• **How to complete this task**:
Each entry that follows should be set down precisely, with its pictures removed.

[Material shown Boundary: Start]

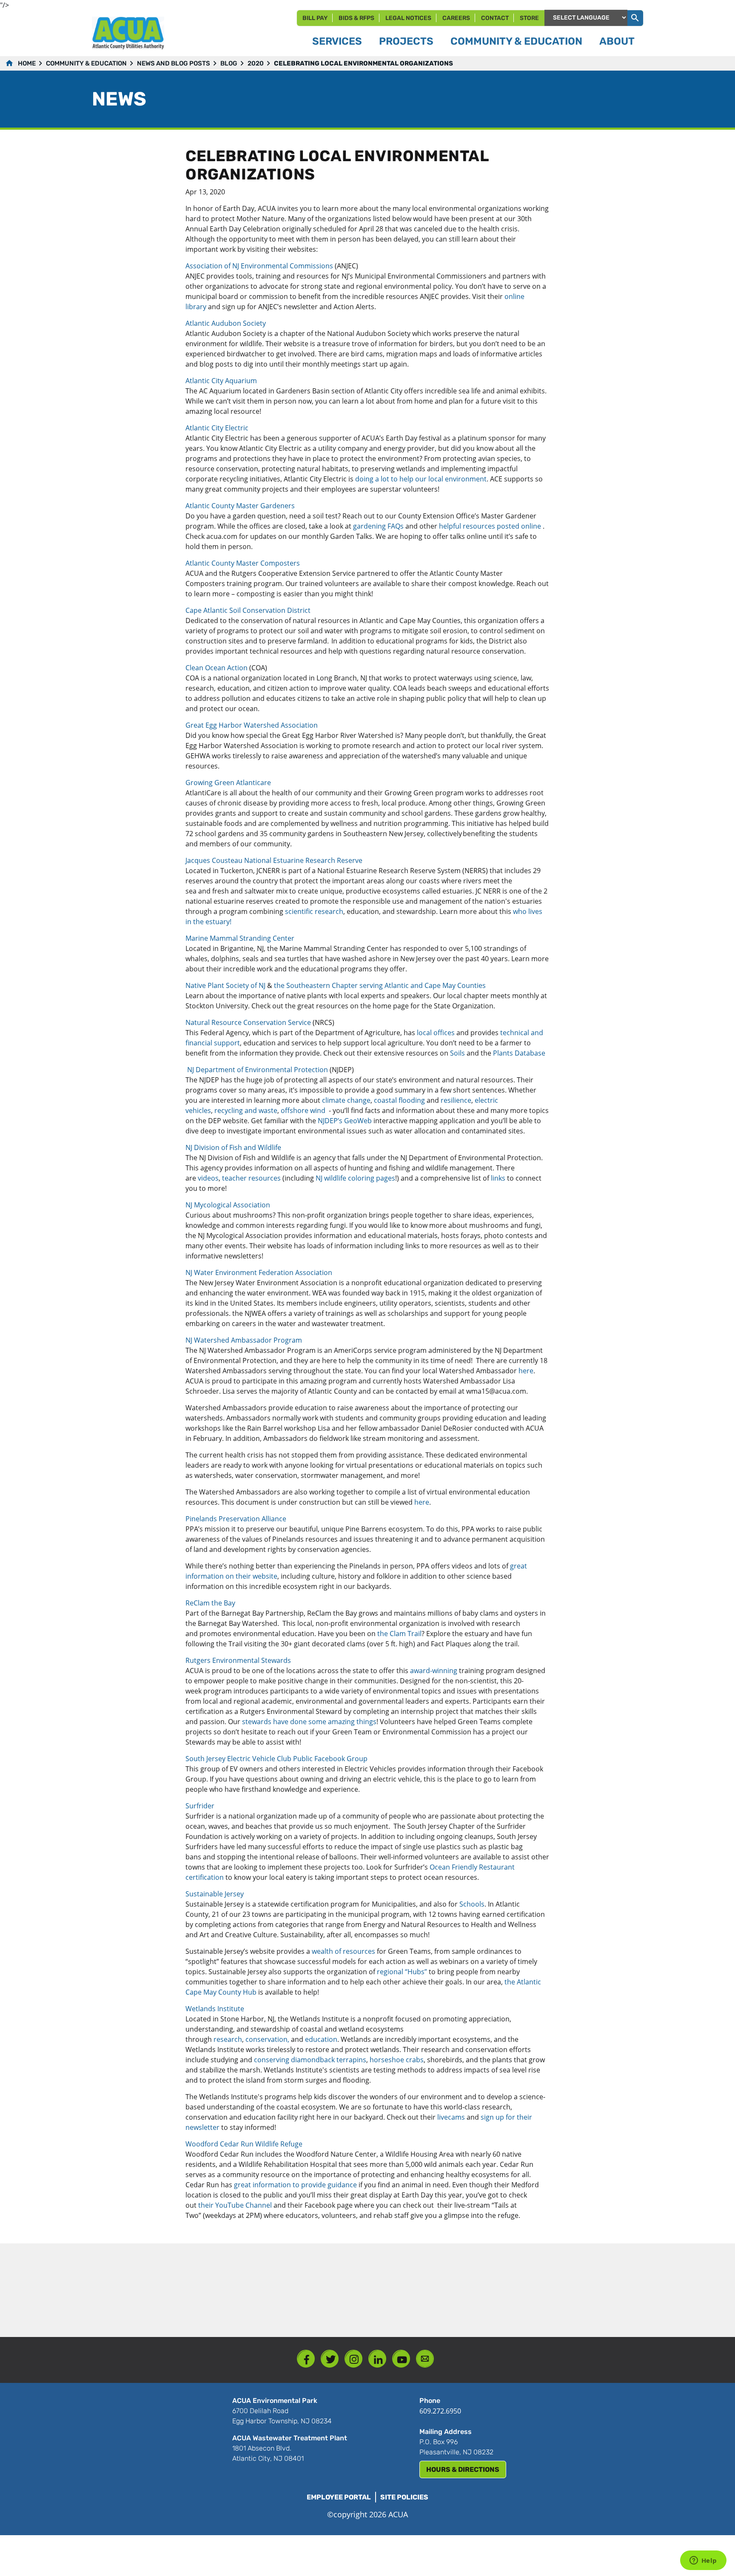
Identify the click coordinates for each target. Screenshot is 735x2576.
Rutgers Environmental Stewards (239, 1660)
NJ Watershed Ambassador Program (243, 1340)
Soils (457, 1053)
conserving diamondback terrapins (310, 2059)
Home (27, 63)
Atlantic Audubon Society (225, 323)
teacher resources (251, 1178)
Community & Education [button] (516, 41)
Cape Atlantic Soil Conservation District (248, 610)
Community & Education (86, 63)
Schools (471, 1904)
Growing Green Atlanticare (229, 782)
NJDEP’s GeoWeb (345, 1120)
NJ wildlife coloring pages (355, 1178)
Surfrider (199, 1805)
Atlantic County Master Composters (242, 563)
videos (208, 1178)
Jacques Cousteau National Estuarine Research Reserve (275, 860)
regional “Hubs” (402, 1971)
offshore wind (304, 1110)
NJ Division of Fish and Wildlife (234, 1147)
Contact (495, 18)
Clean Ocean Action (216, 667)
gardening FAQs (378, 526)
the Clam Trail (399, 1633)
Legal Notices (408, 18)
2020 (256, 63)
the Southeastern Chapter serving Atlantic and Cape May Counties (380, 985)
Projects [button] (406, 41)
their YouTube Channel (235, 2205)
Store (529, 18)
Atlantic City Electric (216, 428)
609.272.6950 (440, 2411)
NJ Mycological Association (227, 1205)
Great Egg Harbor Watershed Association (253, 725)
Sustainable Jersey (214, 1894)
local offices (436, 1032)
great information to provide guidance (295, 2184)
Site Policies (404, 2497)
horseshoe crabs (397, 2059)
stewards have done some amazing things (309, 1721)
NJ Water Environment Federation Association (258, 1272)
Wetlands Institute (214, 2008)
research (228, 2039)
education (321, 2039)
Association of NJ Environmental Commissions (260, 265)
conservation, (267, 2039)
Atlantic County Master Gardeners (240, 505)
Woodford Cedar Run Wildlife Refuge (243, 2144)
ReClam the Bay (210, 1603)
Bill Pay (315, 18)
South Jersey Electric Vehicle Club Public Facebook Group (276, 1758)
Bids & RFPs (356, 18)
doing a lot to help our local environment (421, 479)
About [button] (617, 41)
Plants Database (519, 1053)
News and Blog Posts (173, 63)
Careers (456, 18)
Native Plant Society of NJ (225, 985)
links (498, 1178)
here (525, 1370)
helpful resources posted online (490, 526)
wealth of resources (343, 1951)
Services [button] (337, 41)
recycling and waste (245, 1110)
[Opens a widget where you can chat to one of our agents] (703, 2561)
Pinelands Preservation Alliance (236, 1518)
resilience (456, 1100)
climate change (346, 1100)
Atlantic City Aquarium (221, 380)
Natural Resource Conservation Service (248, 1022)
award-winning (433, 1670)
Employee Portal (339, 2497)
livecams (450, 2117)
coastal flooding (399, 1100)
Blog (228, 63)
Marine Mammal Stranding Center (240, 938)
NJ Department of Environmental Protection (257, 1069)
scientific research (314, 911)
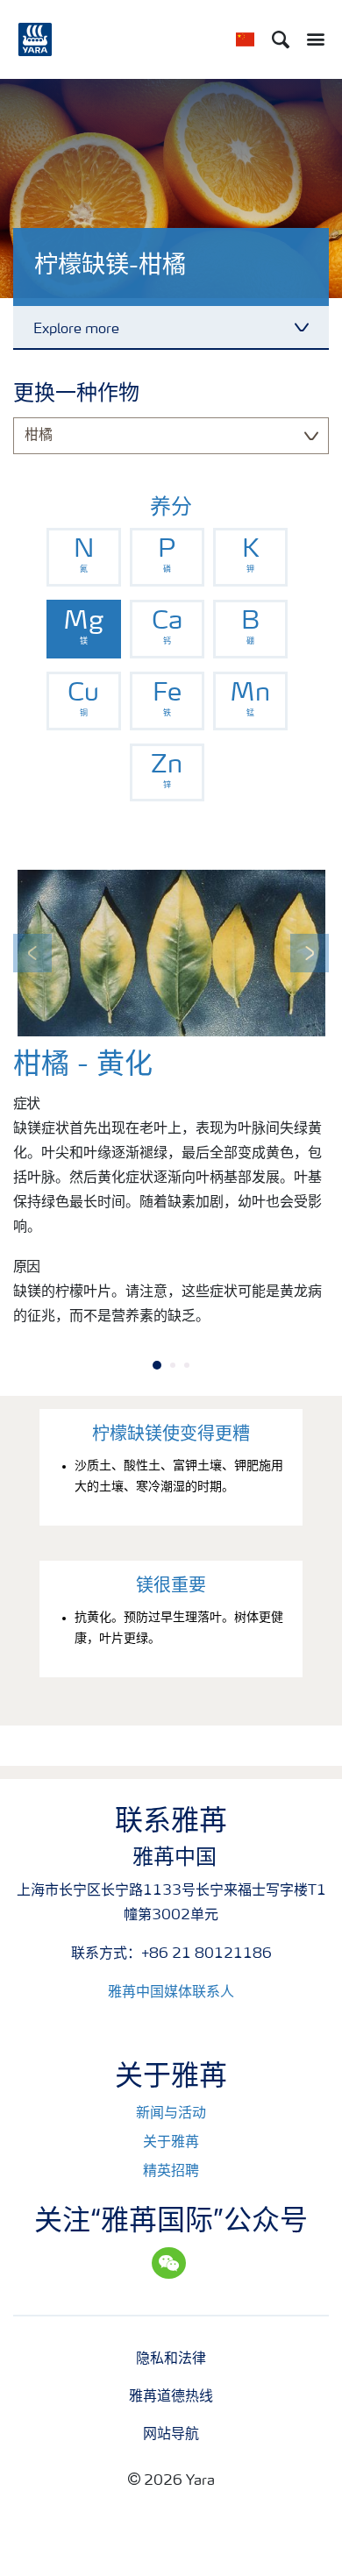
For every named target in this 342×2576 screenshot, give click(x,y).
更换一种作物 (76, 394)
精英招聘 (171, 2172)
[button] (32, 953)
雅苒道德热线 (171, 2397)
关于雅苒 (171, 2143)
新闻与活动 (171, 2114)
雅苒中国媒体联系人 (171, 1993)
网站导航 (171, 2435)
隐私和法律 (171, 2359)
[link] (83, 557)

[Material shown Boundary: End]

• **Answer to the exercise**:
Identify the click coordinates for each target. Screenshot is 735x2576.
Rutgers Environmental Stewards (239, 1660)
NJ Watershed Ambassador Program (243, 1340)
Soils (457, 1053)
conserving diamondback terrapins (310, 2059)
Home (27, 63)
Atlantic Audubon Society (225, 323)
teacher resources (251, 1178)
Community & Education [button] (516, 41)
Cape Atlantic Soil Conservation District (248, 610)
Community & Education (86, 63)
Schools (471, 1904)
Growing Green Atlanticare (229, 782)
NJDEP’s GeoWeb (345, 1120)
NJ wildlife coloring pages (355, 1178)
Surfrider (199, 1805)
Atlantic County Master Composters (242, 563)
videos (208, 1178)
Jacques Cousteau National Estuarine Research Reserve (275, 860)
regional “Hubs” (402, 1971)
offshore wind (304, 1110)
NJ Division of Fish and Wildlife (234, 1147)
Contact (495, 18)
Clean Ocean Action (216, 667)
gardening FAQs (378, 526)
the Clam Trail (399, 1633)
Legal Notices (408, 18)
2020 (256, 63)
the Southeastern Chapter serving Atlantic and Cape May Counties (380, 985)
Projects [button] (406, 41)
their YouTube Channel (235, 2205)
Store (529, 18)
Atlantic City Electric (216, 428)
609.272.6950 (440, 2411)
NJ Mycological Association (227, 1205)
Great Egg Harbor Watershed Association (253, 725)
Sustainable Jersey (214, 1894)
local offices (436, 1032)
great information to provide guidance (295, 2184)
Site Policies (404, 2497)
horseshoe crabs (397, 2059)
stewards have done some amazing things (309, 1721)
NJ Water Environment Federation Association (258, 1272)
Wetlands Institute (214, 2008)
research (228, 2039)
education (321, 2039)
Association of NJ Environmental Commissions (260, 265)
conservation, (267, 2039)
Atlantic County Master Gardeners (240, 505)
Woodford Cedar Run Wildlife Refuge (243, 2144)
ReClam the Bay (210, 1603)
Bill Pay (315, 18)
South Jersey Electric Vehicle Club Public Facebook Group (276, 1758)
Bids & RFPs (356, 18)
doing a lot to help our local environment (421, 479)
About [button] (617, 41)
Plants Database (519, 1053)
News and Blog Posts (173, 63)
Careers (456, 18)
Native Plant Society of NJ (225, 985)
links (498, 1178)
here (525, 1370)
helpful resources posted online (490, 526)
wealth of resources (343, 1951)
Services [button] (337, 41)
recycling and waste (245, 1110)
[Opens a widget where you can chat to one of our agents] (703, 2561)
Pinelands Preservation Alliance (236, 1518)
resilience (456, 1100)
climate change (346, 1100)
Atlantic City Aquarium (221, 380)
Natural Resource Conservation Service (248, 1022)
award-winning (433, 1670)
Employee Portal (339, 2497)
livecams (450, 2117)
coastal flooding (399, 1100)
Blog (228, 63)
Marine Mammal Stranding Center (240, 938)
NJ Department of Environmental Protection (257, 1069)
scientific research (314, 911)
For every named target in this 342×2576 screenshot, give click(x,y).
更换一种作物 (76, 394)
精英招聘 (171, 2172)
[button] (32, 953)
雅苒道德热线 (171, 2397)
关于雅苒 (171, 2143)
新闻与活动 (171, 2114)
雅苒中国媒体联系人 (171, 1993)
网站导航 (171, 2435)
隐私和法律 (171, 2359)
[link] (83, 557)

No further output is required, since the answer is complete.